В ходе процесса выяснилось, что на участие в убийстве Иванова Нечаев толкнул своих друзей помимо их воли и желания. Ни один из обвиняемых вообще не знал содержания "Катехизиса революционера" и не читал его. Другие программные документы Нечаева и Бакунина, известные участникам Народной расправы, ни в ком из них сочувствия не пробуждали, а со стороны некоторых встретили прямой отпор[91].
Процесс показал полную противоположность моральных устоев русской революционной молодежи и безнравственных заповедей и дел Нечаева. Именно благородные черты членов организации — их честность, бескорыстие, готовность служить народу, с одной стороны, доказывала защита, и узурпация Нечаевым имени народа, дела революции — с другой, объясняют факт непонятной, почти мистической власти Нечаева над своими товарищами, их неспособность (не считая Иванова) своевременно отмежеваться от него. Трагедия людей, отдавших свою жизнь и честь во власть проходимца и авантюриста, состояла в том, что, служа ему, они искренне думали, что служат делу освобождения народа. Именно на этих светлых, высоких чувствах мастерски умел играть Нечаев, превращая своих товарищей в слепое орудие грязных и низменных дел.
"Этот страшный, роковой человек всюду, где он ни останавливался, приносил заразу, смерть, аресты, уничтожение, — говорил на процессе защитник Спасович. — Читались показания студента Енишерлова, который дошел до того, что подозревал, не был ли Нечаев сыщиком. Я далек от этой мысли, но должен сказать, что если бы сыщик с известной целью задался планом как можно более изловить людей, то он действительно не мог бы искуснее взяться за это дело, чем взялся Нечаев". "Предшествующими защитниками, — заключил адвокат Соколовский, — с Нечаева снят ореол, который окружал его — ореол революционера"[92]. Таков был главный итог процесса.

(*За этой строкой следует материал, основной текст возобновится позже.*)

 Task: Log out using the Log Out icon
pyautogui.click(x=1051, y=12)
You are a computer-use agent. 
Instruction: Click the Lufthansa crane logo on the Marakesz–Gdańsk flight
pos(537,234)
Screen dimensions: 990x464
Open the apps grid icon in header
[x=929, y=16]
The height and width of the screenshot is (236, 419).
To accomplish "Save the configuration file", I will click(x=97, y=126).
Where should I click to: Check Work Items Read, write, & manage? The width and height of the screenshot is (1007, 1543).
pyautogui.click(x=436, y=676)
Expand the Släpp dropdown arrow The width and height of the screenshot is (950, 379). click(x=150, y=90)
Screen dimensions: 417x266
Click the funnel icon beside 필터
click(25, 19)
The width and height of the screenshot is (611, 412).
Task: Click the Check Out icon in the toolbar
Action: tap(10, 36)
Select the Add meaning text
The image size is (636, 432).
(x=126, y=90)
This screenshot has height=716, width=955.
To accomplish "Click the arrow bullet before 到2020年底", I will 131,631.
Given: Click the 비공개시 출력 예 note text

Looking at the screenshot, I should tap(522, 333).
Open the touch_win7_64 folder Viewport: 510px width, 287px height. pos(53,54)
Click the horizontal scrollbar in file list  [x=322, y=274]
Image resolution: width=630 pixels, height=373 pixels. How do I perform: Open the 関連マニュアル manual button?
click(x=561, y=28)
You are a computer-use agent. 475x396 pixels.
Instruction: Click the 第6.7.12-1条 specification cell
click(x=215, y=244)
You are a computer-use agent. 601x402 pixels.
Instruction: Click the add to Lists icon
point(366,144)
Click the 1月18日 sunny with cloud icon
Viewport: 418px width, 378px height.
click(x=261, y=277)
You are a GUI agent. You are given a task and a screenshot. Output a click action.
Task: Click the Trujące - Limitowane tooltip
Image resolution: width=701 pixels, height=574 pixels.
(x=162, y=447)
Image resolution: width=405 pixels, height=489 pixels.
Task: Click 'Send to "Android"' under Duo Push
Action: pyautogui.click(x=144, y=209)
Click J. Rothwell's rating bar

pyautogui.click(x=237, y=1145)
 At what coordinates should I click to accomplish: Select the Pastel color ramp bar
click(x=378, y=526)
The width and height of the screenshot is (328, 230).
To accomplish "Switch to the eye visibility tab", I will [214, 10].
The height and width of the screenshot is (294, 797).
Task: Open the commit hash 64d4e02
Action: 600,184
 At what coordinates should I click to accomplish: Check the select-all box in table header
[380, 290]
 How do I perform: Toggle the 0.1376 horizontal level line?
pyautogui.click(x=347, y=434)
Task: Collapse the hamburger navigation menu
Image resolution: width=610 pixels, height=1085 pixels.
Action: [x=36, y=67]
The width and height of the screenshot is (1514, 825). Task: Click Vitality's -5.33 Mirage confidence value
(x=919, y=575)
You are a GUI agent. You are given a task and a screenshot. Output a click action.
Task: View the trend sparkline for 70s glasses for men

Судебный процесс явно не оправдывал возлагавшихся на него "свыше" надежд. Он постепенно превращался в обвинение самого самодержавного строя. Не случайно уже через какую-нибудь неделю после начала заседаний председатель суда стал одергивать защитников и подсудимых, запрещая им касаться "исторической и политической части дела". Вместо подробнейших стенограмм газеты ограничивались краткой информацией о суде, сообщения публиковались все реже и реже.